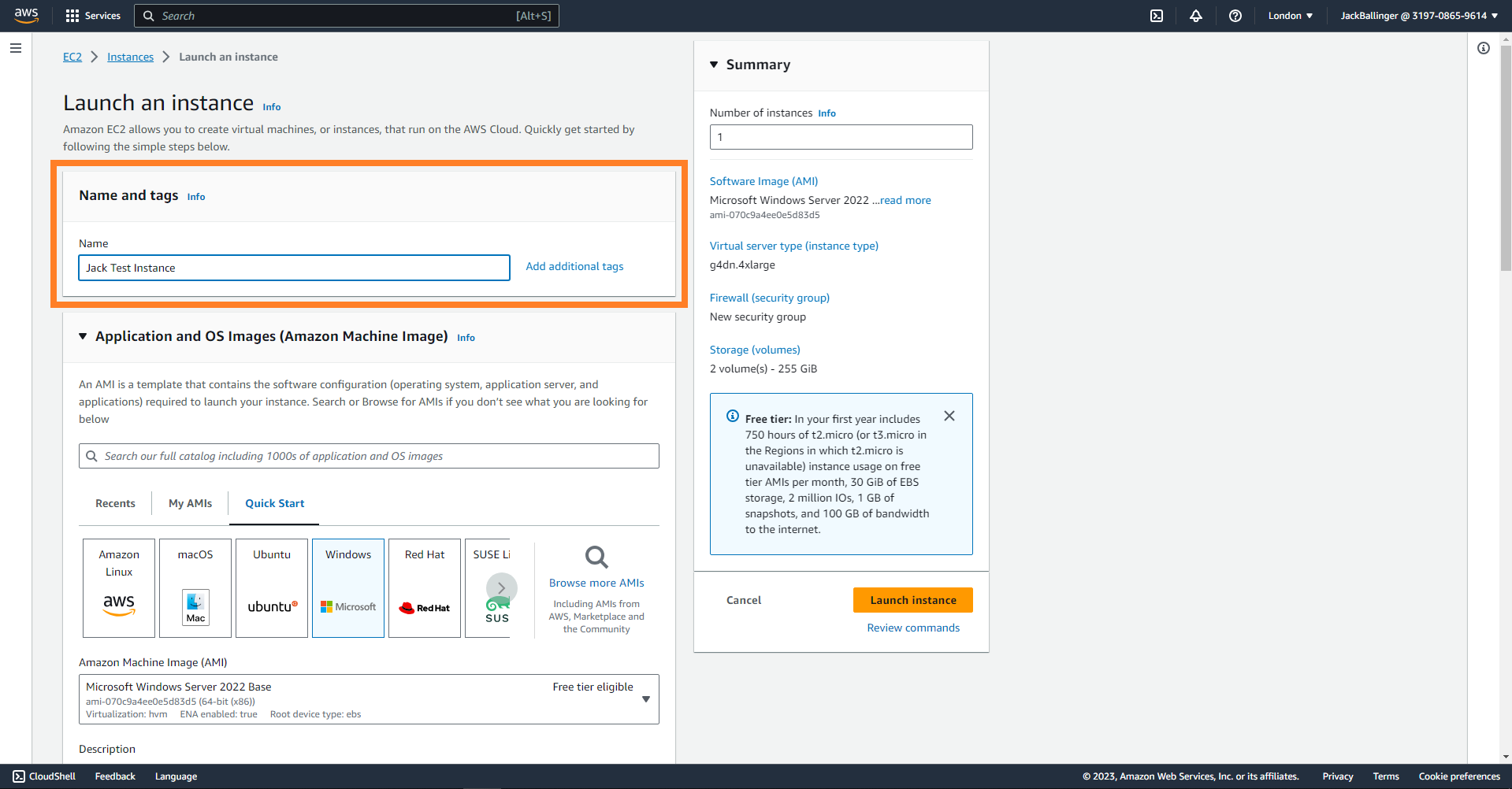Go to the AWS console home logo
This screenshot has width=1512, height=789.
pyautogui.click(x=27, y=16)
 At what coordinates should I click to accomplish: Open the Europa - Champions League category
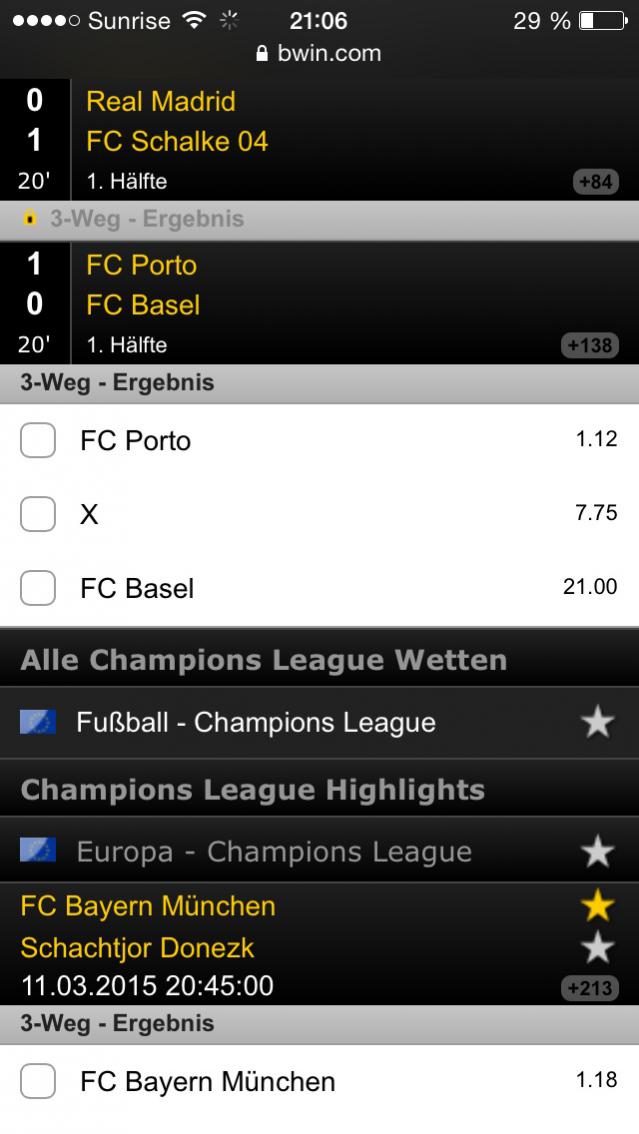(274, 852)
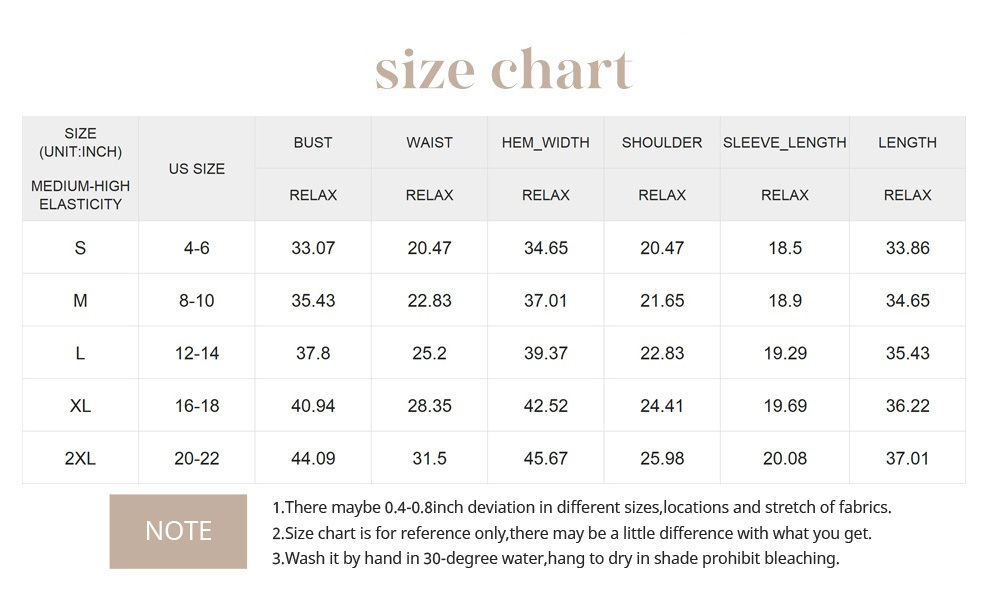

-=-=-=-=-

Final stretch of the data: repeat exactly each line from the one containing "At what coordinates" through the last, and omit all pictures.

## RESPONSE TO THE TASK:
 At what coordinates should I click to accomplish: Open the Europa - Champions League category
(274, 852)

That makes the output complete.